NEPA is a procedural statute that requires federal agencies to consider the potential environmental impacts of their proposed actions and also guarantees broad public dissemination of relevant information. Robertson v. Methow Valley Citizens Council, 490 U.S. 332, 349 (1989). Importantly, NEPA exists to ensure a process, not any particular result. Id. at 350; Inland Empire Pub. Lands Council v. U.S. Forest Serv., 88 F.3d 754, 758 (9th Cir. 1996).

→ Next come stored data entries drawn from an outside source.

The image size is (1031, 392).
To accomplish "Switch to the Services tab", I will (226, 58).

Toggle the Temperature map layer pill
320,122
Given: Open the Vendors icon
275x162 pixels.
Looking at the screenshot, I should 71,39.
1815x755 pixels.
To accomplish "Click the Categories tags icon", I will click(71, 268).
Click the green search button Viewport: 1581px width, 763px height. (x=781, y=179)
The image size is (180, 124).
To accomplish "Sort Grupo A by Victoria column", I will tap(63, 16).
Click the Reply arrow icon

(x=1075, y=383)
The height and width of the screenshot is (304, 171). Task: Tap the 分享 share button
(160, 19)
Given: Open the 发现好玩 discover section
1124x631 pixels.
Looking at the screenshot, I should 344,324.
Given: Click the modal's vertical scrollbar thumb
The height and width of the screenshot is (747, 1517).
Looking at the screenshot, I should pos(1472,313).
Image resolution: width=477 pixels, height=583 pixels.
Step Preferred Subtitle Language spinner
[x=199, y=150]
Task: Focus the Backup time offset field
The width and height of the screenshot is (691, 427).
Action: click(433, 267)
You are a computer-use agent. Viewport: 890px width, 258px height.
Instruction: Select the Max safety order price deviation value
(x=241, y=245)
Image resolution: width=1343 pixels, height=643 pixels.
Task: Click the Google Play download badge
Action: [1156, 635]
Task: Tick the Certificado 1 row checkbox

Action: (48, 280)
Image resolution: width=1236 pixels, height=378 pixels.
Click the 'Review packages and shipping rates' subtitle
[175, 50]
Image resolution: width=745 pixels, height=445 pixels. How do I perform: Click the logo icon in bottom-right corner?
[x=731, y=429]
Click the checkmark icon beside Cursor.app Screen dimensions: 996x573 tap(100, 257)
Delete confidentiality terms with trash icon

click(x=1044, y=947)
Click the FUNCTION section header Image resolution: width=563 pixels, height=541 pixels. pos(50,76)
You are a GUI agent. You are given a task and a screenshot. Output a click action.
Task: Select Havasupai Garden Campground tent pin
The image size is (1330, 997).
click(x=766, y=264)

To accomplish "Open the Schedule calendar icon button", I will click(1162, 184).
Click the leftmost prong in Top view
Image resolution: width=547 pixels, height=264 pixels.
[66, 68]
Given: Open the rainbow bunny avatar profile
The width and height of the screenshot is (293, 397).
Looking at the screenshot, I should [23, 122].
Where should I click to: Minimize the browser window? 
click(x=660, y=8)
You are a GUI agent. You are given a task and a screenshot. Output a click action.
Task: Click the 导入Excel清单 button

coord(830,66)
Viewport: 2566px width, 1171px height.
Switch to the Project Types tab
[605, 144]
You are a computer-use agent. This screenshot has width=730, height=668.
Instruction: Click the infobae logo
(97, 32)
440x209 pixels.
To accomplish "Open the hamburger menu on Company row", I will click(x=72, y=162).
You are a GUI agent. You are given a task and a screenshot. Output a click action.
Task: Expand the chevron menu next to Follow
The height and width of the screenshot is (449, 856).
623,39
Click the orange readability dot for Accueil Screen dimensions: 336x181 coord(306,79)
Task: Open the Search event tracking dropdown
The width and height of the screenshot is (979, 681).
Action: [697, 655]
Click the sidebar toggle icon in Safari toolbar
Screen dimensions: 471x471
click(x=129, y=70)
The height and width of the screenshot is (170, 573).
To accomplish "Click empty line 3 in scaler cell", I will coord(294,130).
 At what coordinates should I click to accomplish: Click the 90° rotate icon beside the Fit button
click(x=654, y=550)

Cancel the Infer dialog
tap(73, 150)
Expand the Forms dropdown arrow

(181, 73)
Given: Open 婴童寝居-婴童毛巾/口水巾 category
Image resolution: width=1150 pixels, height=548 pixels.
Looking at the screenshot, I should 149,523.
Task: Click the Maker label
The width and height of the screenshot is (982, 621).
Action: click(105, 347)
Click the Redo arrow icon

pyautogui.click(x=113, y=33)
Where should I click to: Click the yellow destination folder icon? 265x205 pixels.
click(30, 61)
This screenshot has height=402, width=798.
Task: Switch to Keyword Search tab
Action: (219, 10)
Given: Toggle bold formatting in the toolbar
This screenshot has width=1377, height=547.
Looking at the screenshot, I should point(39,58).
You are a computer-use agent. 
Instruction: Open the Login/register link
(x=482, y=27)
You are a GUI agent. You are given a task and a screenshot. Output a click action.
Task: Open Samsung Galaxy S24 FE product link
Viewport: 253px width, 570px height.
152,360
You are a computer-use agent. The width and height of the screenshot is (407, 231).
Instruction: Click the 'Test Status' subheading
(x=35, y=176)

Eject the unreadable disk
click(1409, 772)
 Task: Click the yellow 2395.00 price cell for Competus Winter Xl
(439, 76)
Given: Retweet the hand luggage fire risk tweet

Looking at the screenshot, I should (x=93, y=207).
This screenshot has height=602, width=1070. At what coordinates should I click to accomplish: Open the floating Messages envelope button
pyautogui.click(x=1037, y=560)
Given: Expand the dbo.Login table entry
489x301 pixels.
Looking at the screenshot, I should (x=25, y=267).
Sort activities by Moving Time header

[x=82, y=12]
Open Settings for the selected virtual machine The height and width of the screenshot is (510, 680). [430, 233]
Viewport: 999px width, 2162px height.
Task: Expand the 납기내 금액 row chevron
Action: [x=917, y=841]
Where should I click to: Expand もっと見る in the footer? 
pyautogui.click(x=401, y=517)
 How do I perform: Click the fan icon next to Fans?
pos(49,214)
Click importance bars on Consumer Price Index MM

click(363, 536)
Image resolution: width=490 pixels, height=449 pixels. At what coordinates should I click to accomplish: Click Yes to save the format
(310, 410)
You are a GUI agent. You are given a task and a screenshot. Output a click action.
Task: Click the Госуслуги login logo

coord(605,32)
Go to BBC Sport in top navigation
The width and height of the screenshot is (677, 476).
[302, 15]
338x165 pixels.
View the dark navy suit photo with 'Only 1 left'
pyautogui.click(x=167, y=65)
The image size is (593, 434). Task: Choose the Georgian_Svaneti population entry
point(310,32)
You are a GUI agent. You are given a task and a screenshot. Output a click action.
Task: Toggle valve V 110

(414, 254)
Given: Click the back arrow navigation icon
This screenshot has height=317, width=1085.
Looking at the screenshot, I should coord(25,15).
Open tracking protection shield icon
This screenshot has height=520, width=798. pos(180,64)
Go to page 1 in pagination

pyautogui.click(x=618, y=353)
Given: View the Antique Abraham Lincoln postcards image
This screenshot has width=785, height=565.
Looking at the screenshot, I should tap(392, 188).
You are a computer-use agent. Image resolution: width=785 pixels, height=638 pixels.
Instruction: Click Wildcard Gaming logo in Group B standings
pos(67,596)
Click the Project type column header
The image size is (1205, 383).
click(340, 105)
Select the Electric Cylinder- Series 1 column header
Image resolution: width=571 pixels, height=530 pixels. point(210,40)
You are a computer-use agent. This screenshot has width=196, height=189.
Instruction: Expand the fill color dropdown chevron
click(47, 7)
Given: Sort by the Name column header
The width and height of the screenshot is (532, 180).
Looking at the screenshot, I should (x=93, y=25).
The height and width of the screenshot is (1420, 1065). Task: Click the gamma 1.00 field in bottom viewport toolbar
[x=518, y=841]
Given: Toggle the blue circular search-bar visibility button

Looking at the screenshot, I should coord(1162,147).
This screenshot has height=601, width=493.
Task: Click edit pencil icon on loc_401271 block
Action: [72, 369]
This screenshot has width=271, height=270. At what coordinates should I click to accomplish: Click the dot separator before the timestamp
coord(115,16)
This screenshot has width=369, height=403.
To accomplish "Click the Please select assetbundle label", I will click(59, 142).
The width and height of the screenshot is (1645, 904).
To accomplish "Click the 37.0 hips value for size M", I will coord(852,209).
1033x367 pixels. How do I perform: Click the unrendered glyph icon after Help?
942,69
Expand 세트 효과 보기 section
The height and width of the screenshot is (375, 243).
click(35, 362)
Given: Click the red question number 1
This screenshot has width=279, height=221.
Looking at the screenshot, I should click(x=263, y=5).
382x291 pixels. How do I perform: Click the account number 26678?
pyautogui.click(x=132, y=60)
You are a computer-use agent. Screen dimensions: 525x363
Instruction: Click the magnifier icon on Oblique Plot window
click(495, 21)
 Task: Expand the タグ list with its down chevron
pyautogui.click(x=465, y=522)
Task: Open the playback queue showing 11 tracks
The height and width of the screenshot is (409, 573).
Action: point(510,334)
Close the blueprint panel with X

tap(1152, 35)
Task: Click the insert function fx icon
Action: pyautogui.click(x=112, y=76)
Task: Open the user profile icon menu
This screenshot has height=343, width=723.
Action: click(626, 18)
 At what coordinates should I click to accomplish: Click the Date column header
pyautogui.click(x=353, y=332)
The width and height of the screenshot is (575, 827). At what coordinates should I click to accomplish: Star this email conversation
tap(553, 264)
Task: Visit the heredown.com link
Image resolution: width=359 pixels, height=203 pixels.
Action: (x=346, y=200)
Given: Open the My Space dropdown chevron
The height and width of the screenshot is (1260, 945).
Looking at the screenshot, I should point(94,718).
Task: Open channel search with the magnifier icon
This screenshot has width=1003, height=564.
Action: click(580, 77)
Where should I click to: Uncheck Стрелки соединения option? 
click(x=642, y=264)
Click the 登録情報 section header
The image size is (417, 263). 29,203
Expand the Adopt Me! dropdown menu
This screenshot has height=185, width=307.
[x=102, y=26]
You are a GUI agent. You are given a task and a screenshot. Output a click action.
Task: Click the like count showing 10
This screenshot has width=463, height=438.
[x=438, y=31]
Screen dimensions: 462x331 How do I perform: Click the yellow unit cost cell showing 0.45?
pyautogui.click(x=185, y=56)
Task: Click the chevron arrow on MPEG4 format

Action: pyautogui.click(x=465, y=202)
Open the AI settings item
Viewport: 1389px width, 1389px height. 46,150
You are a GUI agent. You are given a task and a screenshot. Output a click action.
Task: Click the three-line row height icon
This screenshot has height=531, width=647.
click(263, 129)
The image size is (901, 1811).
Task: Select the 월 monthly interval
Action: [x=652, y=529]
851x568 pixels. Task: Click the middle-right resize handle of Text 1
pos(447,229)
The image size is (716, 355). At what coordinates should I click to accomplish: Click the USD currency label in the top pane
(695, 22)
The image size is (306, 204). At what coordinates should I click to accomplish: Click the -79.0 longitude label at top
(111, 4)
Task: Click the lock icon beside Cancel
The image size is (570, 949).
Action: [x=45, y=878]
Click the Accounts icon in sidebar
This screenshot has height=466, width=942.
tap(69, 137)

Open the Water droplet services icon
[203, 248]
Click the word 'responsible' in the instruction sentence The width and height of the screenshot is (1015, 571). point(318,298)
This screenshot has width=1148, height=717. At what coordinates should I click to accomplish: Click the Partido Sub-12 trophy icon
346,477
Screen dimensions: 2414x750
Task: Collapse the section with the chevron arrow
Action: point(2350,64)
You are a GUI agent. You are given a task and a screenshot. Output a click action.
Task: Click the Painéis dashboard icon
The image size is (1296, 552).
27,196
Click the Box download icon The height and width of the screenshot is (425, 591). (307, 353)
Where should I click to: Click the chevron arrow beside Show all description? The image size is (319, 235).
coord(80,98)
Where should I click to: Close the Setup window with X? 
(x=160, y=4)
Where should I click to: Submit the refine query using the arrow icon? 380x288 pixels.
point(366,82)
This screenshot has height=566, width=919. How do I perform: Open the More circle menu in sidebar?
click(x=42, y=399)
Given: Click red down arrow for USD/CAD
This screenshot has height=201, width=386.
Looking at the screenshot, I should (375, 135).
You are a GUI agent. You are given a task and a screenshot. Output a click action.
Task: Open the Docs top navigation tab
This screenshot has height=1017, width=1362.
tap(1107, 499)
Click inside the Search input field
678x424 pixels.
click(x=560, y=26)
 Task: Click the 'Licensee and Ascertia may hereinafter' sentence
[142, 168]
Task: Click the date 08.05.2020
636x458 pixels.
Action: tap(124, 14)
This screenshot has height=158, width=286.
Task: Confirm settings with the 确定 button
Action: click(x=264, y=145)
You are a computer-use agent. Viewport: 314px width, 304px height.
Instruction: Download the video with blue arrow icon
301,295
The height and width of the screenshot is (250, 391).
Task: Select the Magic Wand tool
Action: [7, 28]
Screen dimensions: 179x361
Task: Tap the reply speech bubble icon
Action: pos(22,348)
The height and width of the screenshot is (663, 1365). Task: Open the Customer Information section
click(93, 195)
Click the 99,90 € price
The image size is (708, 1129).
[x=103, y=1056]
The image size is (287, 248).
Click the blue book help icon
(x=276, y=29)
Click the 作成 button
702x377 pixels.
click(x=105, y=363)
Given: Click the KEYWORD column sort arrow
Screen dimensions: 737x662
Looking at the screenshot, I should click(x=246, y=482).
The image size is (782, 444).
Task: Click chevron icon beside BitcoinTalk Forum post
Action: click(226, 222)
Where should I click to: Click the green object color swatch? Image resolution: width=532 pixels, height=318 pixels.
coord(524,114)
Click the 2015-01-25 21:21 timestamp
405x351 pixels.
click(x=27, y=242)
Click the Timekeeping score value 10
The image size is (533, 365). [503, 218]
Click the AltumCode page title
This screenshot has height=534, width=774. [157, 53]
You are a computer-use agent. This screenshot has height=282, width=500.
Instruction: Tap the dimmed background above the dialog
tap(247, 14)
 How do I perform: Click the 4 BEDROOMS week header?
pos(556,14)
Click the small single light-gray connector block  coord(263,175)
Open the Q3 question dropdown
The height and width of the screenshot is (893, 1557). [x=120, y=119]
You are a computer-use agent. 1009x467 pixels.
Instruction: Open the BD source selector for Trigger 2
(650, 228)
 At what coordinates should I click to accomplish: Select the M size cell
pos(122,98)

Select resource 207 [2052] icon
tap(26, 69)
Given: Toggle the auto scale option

To ensure that federal agencies take the necessary "hard look" at environmental consequences prior to approving an action, NEPA requires the preparation of an environmental impact statement ("EIS").5 42 U.S.C.§ 4332(c); Kleppe v. Sierra Club, 427 U.S. 390, 410 n.21 (1976). NEPA's procedures are set forth in regulations promulgated by the Council on Environmental Quality ("CEQ"), which are binding on all federal agencies. 40 C.F.R. § 1500.2 et seq.; Anderson v. Evans, 371 F.3d 475, 487 (9th Cir. 2002). The CEQ regulations prescribe the form of an EIS, including the evaluation of "all reasonable alternatives" to the proposed action and a "no action" alternative. 40 C.F.R. §§ 1502.14(a), 1502.14(d).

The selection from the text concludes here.